Seventeen randomised controlled trials (RCTs) were included (n=1620 patients). Twelve RCTs were double blind and the remaining were open-label or no details of blinding were provided. Five trials reported an adequate method of allocation concealment, but for most of the remaining trials it was unclear.
Chest-tube drainage: Both aprotinin (12 RCTs, n=992 patients) and lysine analogues (three RCTs, n=259 patients) were more effective than placebo at reducing chest-tube drainage; this was statistically significant for both interventions. For the overall pooling, the mean difference between antifibrinolytic and placebo was 374 millilitres (mL) (95% confidence interval (CI): 275 to 473). Statistical heterogeneity was high for the overall pooling and the two subgroups. There was no statistically significant difference in chest-tube drainage between aprotinin and lysine analogues based on three trials (mean difference 24 mL, 95% CI: -12 to 60; n=502 patients), and there was no statistical heterogeneity.

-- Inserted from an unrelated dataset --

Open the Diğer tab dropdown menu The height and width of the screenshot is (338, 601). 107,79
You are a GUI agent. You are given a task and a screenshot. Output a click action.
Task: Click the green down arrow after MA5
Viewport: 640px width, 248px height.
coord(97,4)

Transfusion: Patients receiving an antifibrinolytic were significantly less likely to receive any blood products than those receiving placebo (odds ratio 0.37, 95% CI: 0.27 to 0.49; n=935 patients) based on 10 trials of aprotinin and one of a lysine analogue. There was also a statistically significant benefit for patients receiving an antifibrinolytic agent compared to placebo for mean number of packed red blood cells transfused per patient, the mean number of units transfused for all blood products and proportion of patients receiving at least one unit of packed red blood cells. There was evidence of statistical heterogeneity for the analysis of mean number of units of packed red blood cells transfused.
Other outcomes: There was no statistically significant difference between patients receiving an antifibrinolytic agent compared to placebo for the following outcomes: need for surgical re-exploration (nine trials reporting 17 events for 461 patients); mortality (seven trials reporting five deaths in 646 patients); myocardial infarction (seven trials reporting 14 events in 361 patients); stroke (five trials reporting six events in 241 patients); and thrombotic complications (11 trials reporting 28 events in 786 patients). None of the trials reported on renal failure.
Sensitivity analyses: Sensitivity analyses investigated the impact of excluding individual trials on the pooled estimates of effect; excluding the three trials with greatest impact on chest-tube drainage, or excluding some trials that were not of on-pump coronary artery bypass graft, did not alter the results. Analysis investigating effect of aprotinin dose, whether last exposure to aspirin was more than 48 hours prior to surgery, use of a transfusion algorithm at time of recording test-tube drainage, and trial quality, also did not alter the results. Based on the funnel plots, the authors reported no evidence of publication bias.